◆ **Problem to work on**:
Continue the news report on the extra COVID-19 funding for the Regional Health Authorities, picking up after its last sentence.

Cabinet has agreed to allocate an additional $157 million to four of the country’s five Regional Health Authorities (RHAs) as they ramp up the fight against the COVID-19 pandemic.
The North Central Regional Health Authority (NCRHA) will get the lion’s share of the extra funding - $129.9 million - in what will be the first injection of funds the RHAs will receive for the drive.
The announcement was made by Prime Minister Dr Keith Rowley during yesterday’s post-Cabinet media briefing at the Diplomatic Centre, St Ann’s. The PM said the money will be distributed to the four RHAs in Trinidad.
Giving a breakdown of how the funds will be distributed, Health Minister Terrence Deyalsingh said the $157m will be spent in four areas - consumables, human resources, infrastructure and equipment. He said consumables would entail acquiring gloves, surgical caps and syringes; human resources would require ramping up of house officers, consultants and enrolled nursing assistants; infrastructure would be building isolation rooms and providing quarantine areas for health care workers; while they would need to purchase ventilators, cardiac monitors and vital sign monitors.

◆ **Source data**:

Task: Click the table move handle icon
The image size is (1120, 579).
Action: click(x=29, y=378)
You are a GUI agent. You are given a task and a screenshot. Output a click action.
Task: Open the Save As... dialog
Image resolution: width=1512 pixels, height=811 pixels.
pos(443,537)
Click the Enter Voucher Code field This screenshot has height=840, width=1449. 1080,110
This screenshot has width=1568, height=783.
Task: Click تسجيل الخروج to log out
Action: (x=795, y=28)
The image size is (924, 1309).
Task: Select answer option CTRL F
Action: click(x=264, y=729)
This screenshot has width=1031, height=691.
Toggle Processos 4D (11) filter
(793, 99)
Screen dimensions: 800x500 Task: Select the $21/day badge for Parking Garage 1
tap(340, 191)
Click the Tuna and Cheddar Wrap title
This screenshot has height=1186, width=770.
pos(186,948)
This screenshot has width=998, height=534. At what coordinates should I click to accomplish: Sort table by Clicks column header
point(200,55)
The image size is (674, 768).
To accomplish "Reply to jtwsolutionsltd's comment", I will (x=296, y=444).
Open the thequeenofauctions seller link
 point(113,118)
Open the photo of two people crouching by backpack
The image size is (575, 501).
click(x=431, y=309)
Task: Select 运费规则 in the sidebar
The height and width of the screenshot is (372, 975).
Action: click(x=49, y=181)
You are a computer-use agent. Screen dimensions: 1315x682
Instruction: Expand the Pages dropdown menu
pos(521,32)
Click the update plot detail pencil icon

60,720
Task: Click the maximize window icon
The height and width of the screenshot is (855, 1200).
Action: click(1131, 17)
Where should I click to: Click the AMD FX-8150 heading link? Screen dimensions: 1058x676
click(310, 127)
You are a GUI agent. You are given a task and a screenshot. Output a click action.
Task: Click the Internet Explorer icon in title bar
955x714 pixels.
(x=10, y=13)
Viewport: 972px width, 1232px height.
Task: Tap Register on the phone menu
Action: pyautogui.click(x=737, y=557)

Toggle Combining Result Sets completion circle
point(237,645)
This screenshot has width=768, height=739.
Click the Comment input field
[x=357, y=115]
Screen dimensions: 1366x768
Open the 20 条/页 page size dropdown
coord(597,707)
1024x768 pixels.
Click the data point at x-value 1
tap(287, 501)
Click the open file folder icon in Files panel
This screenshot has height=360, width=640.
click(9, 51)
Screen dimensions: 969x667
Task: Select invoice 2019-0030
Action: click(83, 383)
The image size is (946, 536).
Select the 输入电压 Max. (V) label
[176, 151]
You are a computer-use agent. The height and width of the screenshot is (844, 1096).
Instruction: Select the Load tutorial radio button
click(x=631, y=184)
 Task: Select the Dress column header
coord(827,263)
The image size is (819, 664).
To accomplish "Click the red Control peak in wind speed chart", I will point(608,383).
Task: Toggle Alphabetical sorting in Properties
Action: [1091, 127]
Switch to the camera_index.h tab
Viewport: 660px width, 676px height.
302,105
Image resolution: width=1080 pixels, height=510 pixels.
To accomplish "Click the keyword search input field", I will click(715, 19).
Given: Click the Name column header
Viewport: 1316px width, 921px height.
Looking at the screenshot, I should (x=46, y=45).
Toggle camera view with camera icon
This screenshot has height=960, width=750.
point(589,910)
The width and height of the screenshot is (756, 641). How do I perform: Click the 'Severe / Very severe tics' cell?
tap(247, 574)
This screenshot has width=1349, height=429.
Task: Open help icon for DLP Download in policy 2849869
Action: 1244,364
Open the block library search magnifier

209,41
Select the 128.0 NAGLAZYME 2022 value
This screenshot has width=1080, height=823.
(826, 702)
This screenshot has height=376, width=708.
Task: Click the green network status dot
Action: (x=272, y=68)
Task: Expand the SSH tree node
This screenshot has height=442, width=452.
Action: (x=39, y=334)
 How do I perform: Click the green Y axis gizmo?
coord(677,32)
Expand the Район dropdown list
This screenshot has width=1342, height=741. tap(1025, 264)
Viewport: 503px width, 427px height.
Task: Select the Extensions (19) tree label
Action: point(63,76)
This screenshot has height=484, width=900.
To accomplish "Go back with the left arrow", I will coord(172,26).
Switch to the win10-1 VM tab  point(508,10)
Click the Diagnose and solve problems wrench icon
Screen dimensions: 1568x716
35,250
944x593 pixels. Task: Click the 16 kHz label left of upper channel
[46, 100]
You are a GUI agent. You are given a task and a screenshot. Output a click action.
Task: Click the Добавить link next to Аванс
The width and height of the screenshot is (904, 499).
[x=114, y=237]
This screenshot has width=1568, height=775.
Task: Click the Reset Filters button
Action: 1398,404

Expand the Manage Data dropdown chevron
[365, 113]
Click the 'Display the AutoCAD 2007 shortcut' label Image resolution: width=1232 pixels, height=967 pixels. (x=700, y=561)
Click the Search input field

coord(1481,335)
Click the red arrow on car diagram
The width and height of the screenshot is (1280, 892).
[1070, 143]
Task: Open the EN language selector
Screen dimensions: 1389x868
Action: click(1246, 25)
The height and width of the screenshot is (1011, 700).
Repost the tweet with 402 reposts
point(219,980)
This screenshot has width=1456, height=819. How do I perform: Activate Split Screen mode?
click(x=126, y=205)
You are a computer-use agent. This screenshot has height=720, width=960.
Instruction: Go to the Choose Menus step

◆ **Exercise result**:
Deyalsingh said the Eastern Regional Health Authority will receive $6.2 million “which would include the expenditure that they are incurring at (Camp) Balandra.” Last week, the ministry placed 68 patients in quarantine at Camp Balandra after they arrived home from an ill-fated Caribbean cruise where passengers tested positive for the virus.
“Cause that is not a free service. That particular facility is costing us about $85,000 a month, where we had put in those 68 citizens who came in from the cruise.”
The North-West RHA will get $16.6m and the South West Regional Health Authority $4.5 million.
Having given instructions to the Urban Development Corporation of T&T to re-programme the Arima General Hospital, which is now ready, Deyalsingh said they are doing the same thing with the Point Fortin Hospital.
“So in case we have to use the Point Fortin Hospital for COVID-19, that will be up and running just as a primary care facility in the not too distant future.”
Deyalsingh said the NRCHA will receive the lion’s share since it is the focal point for the COVID-19 response. The NRCHA is in charge of the Caura Health Facility, which has 100-plus beds and the Couva Hospital, where all positive patients have been placed. The money will be allocated to the RHAs over the next three to six months.
“This is going to be a marathon. This is going to cover the first few miles of that marathon,” Deyalsingh said.
This initial injection is not the final sum, Deyalsingh pointed out.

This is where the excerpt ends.